Alcune razze hanno una particolare predisposizione per la pet therapy, ma soprattutto incide il carattere dell’animale nonché del soggetto con cui deve relazionarsi. Non esiste dunque un cane giusto per ogni reparto o ogni patologia, ma viene scelto fin da piccolo in base al percorso che deve fare in ospedale. A livello di razza, sicuramente i Labrador sono tra i più adatti perché sono cani da riporto e per istinto hanno la generosità e l’entusiasmo nella collaborazione, ma anche i cani piccoli (meticci) sono molto utili in determinati ambiti: possono per esempio stare sulle gambe di un paziente durante una visita riducendo il suo stress oppure salire sui letti di pazienti che che sono in convalescenza e non possono alzarsi.
Solo cani o anche altri animali sono adatti alla pet therapy e presenti nel vostro centro?
Ci sono anche altri animali all'interno del centro terapeutico didattico di Antropozoa, che si trova a Castelfranco di Sopra ad Arezzo. Il gatto ad esempio è simbolo di libertà e creatività: è consigliato alle persone che soffrono di depressione e in generale nei disturbi psichiatrici. Stimola il contatto fisico e l’osservazione senza quell’aspetto proattivo tipico del cane. Anche il coniglio richiama l’affettività, in questo caso unita alla tenerezza e all’accudimento, perché è e sarà sempre piccolo, indifeso e stimola il senso di protezione. Il cavallo invece è simbolo di forza ed energia: i bambini che devono affrontare una riabilitazione neuromotoria, le donne che hanno subito traumi o interventi invasivi hanno molti benefici dal contatto con questo animale, che si rivela utile per recuperare un io fragile e sospeso. Infine l’asino è più mansueto, gentile e curioso, meno energico ed è un buon amico: per questo è molto richiesto con i bambini che soffrono di autismo.
Come si svolge un intervento assistito con gli animali (IAA) e da chi è composto il team di lavoro?
Un IAA è basato sul singolo paziente e sull’animale adatto a quel contesto e a quella persona. Non basta, insomma, avere un cagnolino bravissimo accanto per poter parlare di pet therapy: ci vuole formazione, animali che abbiano caratteristiche precise e siano cresciuti in questo ambito e un’equipe adatta allo scopo. Più l’obiettivo è terapeutico, più l’equipe si allarga a figure sanitarie e riabilitative e aumenta anche il monitoraggio sull’impatto sul paziente umano, mentre sull’animale rimane costante. Infatti il benessere della persona deve corrispondere a un benessere per il cane/animale che collabora in IAA: per lui l’impegno psicofisico è notevole.

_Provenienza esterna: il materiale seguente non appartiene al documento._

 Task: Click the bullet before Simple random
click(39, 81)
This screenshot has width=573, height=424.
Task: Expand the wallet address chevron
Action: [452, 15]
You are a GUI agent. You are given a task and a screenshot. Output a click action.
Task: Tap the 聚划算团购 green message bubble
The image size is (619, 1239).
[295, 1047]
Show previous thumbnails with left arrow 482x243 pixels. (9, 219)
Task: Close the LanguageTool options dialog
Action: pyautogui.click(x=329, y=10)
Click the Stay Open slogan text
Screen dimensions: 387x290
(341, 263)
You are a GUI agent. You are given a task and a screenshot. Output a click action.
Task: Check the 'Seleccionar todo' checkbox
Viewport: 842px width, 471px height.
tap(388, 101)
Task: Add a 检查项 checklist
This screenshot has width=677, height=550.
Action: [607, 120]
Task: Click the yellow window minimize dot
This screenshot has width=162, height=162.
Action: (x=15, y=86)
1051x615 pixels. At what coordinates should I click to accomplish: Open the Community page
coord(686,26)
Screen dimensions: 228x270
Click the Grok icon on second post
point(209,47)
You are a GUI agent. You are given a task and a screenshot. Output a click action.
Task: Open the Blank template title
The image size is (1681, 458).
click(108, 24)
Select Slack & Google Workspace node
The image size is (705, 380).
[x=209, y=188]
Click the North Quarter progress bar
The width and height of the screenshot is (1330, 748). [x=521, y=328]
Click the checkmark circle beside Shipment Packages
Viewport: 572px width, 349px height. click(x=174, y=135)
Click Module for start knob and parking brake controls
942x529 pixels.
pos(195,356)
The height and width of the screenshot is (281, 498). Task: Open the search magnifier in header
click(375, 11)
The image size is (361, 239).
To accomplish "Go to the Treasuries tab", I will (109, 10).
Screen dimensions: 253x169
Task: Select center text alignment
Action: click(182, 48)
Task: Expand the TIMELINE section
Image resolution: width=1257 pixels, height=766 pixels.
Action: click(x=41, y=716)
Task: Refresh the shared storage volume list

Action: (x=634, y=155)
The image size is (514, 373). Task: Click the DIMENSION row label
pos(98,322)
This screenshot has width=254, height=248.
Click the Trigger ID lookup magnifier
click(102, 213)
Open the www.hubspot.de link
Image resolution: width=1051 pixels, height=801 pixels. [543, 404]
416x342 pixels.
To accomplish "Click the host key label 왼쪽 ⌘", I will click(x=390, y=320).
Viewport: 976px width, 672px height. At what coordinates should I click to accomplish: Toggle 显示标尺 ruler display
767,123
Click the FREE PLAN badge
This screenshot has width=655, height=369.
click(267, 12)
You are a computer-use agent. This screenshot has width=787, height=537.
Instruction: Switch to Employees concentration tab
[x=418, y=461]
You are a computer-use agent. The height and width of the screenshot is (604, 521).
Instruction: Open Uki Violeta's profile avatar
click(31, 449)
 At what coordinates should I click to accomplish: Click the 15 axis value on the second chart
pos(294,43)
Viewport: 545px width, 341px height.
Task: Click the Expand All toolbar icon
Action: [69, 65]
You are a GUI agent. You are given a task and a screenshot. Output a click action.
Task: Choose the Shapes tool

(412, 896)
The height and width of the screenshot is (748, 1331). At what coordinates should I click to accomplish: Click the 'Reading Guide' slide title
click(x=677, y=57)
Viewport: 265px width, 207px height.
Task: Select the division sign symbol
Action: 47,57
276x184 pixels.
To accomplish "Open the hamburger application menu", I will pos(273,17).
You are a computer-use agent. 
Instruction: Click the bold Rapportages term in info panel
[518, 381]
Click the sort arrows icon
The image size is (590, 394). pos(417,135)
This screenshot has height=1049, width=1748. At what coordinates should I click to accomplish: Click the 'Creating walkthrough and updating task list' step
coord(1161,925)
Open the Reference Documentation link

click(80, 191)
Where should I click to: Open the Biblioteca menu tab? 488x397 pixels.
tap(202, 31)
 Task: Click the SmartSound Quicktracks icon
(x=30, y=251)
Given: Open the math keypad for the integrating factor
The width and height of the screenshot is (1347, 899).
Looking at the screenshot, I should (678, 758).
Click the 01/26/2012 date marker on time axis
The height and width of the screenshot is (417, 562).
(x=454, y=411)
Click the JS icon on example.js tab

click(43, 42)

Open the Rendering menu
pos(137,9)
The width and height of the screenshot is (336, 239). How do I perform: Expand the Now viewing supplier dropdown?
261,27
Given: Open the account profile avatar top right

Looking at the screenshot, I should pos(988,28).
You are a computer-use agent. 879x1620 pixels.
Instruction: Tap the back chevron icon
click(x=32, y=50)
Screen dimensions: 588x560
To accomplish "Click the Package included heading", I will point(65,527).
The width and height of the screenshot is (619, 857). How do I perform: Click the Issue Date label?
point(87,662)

Per questo deve essere costantemente controllato sia a livello clinico attraverso esami specifici sullo stress, come le indagini veterinarie sul cortisolo che è valido sia per l’essere umano che per l’animale. Inoltre dobbiamo sempre portare avanti un monitoraggio comportamentale, sempre legato al benessere psicofisico dell’animale. L'entrata in vigore delle Linee guida Nazionali sugli IAA sono molto dettagliate sulla salute fisica e mentale dell’animale in stretta collaborazione col veterinario referente.